[START Data entries]

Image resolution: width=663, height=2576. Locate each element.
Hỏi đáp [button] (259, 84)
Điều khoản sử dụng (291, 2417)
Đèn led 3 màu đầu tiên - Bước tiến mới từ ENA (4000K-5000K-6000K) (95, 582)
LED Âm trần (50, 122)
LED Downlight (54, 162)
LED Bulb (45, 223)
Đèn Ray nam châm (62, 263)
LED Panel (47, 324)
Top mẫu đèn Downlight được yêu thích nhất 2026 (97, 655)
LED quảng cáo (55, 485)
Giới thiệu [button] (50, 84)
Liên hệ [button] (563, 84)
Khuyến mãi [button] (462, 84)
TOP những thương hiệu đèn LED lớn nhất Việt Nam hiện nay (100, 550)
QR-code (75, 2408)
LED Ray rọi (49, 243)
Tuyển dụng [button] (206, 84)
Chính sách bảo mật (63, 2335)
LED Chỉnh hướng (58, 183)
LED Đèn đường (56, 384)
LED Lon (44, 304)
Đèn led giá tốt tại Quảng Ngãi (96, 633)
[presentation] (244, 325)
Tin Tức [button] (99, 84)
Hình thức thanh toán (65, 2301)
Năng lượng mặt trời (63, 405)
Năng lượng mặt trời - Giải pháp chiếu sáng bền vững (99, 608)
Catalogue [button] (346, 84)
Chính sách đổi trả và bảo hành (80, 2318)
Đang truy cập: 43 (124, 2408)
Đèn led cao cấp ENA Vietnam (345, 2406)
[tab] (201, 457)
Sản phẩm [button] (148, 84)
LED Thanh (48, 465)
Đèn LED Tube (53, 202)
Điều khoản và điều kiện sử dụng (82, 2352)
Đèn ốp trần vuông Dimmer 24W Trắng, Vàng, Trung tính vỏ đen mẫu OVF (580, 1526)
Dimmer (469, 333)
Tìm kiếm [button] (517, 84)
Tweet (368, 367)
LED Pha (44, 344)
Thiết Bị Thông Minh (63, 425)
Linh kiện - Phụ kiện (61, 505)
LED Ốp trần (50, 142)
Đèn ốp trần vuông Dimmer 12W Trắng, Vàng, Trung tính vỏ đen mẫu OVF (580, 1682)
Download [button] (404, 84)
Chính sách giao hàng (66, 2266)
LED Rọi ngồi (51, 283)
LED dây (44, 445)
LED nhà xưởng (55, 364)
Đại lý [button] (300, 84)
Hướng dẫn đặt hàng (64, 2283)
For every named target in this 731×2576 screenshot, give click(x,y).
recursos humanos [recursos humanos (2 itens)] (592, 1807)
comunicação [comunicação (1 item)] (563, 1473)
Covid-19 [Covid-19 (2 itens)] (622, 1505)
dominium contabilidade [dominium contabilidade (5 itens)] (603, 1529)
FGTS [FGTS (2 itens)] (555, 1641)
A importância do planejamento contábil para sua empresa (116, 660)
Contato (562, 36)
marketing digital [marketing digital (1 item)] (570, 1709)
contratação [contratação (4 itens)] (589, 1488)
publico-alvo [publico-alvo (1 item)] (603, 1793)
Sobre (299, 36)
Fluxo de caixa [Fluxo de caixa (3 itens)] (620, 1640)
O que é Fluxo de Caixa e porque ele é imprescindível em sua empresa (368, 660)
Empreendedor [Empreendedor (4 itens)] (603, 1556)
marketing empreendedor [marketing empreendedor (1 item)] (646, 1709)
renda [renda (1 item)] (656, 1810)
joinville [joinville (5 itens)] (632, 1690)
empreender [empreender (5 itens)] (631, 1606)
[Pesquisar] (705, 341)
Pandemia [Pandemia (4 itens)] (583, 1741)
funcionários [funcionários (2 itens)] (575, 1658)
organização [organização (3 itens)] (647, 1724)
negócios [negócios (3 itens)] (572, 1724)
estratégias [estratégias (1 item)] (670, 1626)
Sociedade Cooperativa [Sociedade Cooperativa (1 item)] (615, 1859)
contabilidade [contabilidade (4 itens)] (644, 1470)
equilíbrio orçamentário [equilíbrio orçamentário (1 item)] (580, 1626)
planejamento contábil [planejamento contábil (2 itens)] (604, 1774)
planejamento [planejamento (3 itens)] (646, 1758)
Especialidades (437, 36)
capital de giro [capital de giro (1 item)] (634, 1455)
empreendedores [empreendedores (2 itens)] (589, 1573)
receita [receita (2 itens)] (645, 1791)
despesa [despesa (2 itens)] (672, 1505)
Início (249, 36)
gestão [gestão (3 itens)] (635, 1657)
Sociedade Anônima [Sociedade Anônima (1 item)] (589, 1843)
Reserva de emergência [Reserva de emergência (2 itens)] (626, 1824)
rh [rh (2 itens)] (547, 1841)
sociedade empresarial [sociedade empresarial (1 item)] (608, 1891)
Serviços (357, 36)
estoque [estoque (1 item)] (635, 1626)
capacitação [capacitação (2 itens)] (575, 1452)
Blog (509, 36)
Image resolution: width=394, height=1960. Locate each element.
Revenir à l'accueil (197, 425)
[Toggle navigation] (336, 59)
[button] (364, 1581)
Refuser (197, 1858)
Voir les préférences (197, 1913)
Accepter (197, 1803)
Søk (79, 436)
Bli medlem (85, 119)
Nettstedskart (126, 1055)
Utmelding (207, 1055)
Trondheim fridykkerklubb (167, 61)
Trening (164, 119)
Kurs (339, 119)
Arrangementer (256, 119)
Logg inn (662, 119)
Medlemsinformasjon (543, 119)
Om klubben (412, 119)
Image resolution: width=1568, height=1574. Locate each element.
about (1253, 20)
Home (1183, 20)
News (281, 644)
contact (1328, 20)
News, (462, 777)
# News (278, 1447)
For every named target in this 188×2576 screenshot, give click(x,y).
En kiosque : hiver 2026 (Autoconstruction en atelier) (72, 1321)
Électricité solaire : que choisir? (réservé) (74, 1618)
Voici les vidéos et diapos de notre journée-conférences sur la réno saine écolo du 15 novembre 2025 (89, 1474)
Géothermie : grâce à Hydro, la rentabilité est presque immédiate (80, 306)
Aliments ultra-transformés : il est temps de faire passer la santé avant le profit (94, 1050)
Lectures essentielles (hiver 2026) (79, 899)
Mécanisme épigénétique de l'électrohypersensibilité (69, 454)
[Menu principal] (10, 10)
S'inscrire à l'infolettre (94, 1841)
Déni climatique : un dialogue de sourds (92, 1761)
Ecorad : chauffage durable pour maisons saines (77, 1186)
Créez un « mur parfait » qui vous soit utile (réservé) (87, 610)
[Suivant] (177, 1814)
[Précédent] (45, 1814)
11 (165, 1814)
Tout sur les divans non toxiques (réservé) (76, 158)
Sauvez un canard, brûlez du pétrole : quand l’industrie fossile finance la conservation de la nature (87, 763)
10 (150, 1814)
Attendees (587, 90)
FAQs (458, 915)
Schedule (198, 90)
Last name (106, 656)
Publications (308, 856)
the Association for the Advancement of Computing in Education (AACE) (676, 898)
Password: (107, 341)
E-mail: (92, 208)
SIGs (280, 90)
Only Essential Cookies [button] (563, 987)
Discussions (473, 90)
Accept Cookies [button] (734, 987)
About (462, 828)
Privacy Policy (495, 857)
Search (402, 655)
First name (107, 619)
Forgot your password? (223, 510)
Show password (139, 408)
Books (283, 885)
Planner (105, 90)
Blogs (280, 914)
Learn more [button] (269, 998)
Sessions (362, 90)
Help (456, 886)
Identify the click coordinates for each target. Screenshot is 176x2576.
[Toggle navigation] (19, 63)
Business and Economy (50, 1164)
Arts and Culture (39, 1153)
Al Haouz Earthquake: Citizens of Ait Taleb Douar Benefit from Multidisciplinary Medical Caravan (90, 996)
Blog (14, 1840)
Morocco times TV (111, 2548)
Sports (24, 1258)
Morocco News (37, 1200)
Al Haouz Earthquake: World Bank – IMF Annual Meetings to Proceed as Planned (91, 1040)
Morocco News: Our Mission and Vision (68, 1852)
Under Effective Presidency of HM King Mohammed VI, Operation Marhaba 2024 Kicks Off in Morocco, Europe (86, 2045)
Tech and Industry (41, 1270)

[END Data entries]

### What to do
Copy the lines word for word. Start at the first line and stop after the line that has "Thiết Bị Thông Minh (63, 425)", including both ends.

### The answer
Image resolution: width=663, height=2576. Locate each element.
Hỏi đáp [button] (259, 84)
Điều khoản sử dụng (291, 2417)
Đèn led 3 màu đầu tiên - Bước tiến mới từ ENA (4000K-5000K-6000K) (95, 582)
LED Âm trần (50, 122)
LED Downlight (54, 162)
LED Bulb (45, 223)
Đèn Ray nam châm (62, 263)
LED Panel (47, 324)
Top mẫu đèn Downlight được yêu thích nhất 2026 (97, 655)
LED quảng cáo (55, 485)
Giới thiệu [button] (50, 84)
Liên hệ [button] (563, 84)
Khuyến mãi [button] (462, 84)
TOP những thương hiệu đèn LED lớn nhất Việt Nam hiện nay (100, 550)
QR-code (75, 2408)
LED Ray rọi (49, 243)
Tuyển dụng [button] (206, 84)
Chính sách bảo mật (63, 2335)
LED Chỉnh hướng (58, 183)
LED Đèn đường (56, 384)
LED Lon (44, 304)
Đèn led giá tốt tại Quảng Ngãi (96, 633)
[presentation] (244, 325)
Tin Tức [button] (99, 84)
Hình thức thanh toán (65, 2301)
Năng lượng mặt trời (63, 405)
Năng lượng mặt trời - Giải pháp chiếu sáng bền vững (99, 608)
Catalogue [button] (346, 84)
Chính sách đổi trả và bảo hành (80, 2318)
Đang truy cập: 43 (124, 2408)
Đèn led cao cấp ENA Vietnam (345, 2406)
[tab] (201, 457)
Sản phẩm [button] (148, 84)
LED Thanh (48, 465)
Đèn LED Tube (53, 202)
Điều khoản và điều kiện sử dụng (82, 2352)
Đèn ốp trần vuông Dimmer 24W Trắng, Vàng, Trung tính vỏ đen mẫu OVF (580, 1526)
Dimmer (469, 333)
Tìm kiếm [button] (517, 84)
Tweet (368, 367)
LED Pha (44, 344)
Thiết Bị Thông Minh (63, 425)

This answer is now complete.